# Exercise directions
In this exercise, print only the lines from the line with "295x192 pixels. Task: Click" to the last line of the data below, inclusive. Any pictures should be left out.

********************

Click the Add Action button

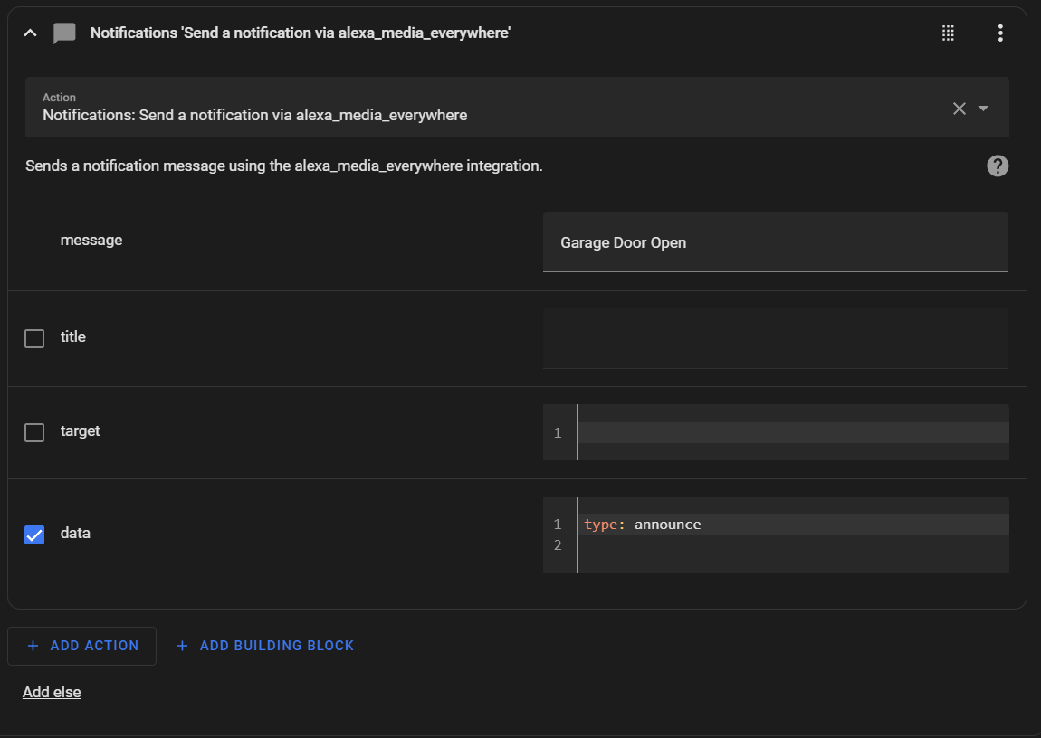point(82,646)
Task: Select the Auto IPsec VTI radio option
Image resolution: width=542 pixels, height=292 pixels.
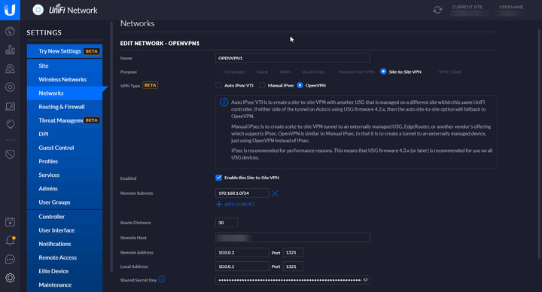Action: [218, 85]
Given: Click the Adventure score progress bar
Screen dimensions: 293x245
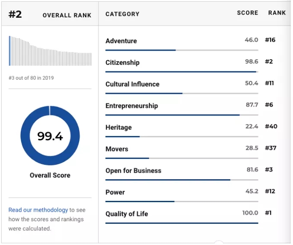Looking at the screenshot, I should [x=182, y=50].
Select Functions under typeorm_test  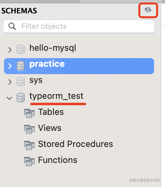(58, 160)
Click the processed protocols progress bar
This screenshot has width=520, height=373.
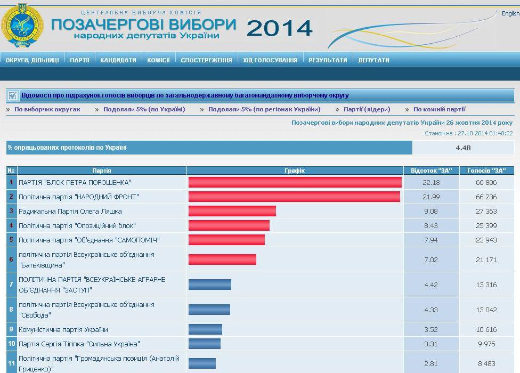pyautogui.click(x=209, y=148)
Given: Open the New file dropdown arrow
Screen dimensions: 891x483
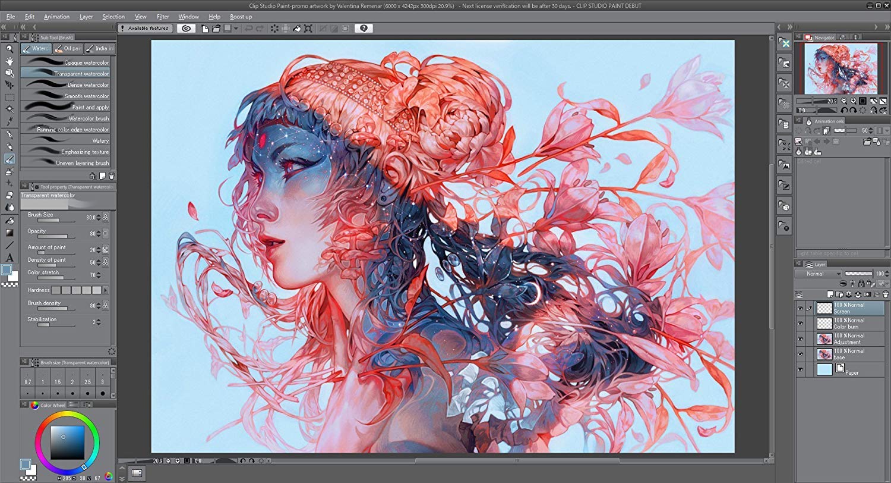Looking at the screenshot, I should 235,29.
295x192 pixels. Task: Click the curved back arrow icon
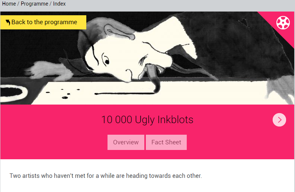(8, 22)
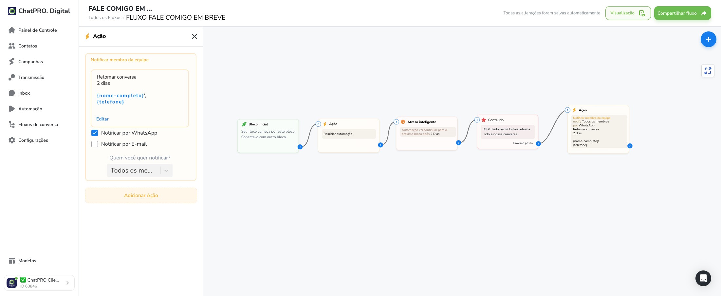Click the fit-to-screen fullscreen icon
Image resolution: width=721 pixels, height=296 pixels.
point(708,71)
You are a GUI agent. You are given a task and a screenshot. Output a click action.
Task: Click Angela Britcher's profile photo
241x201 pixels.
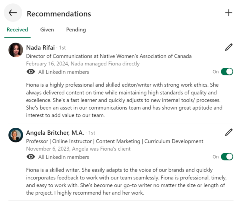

********************

# Answer to this problem
295x192 pixels. Task: Click the curved back arrow icon
(8, 22)
Click the fit-to-screen fullscreen icon
Image resolution: width=721 pixels, height=296 pixels.
point(708,71)
You are a GUI agent. You are given a task and a screenshot. Output a click action.
Task: Click Angela Britcher's profile photo
241x201 pixels.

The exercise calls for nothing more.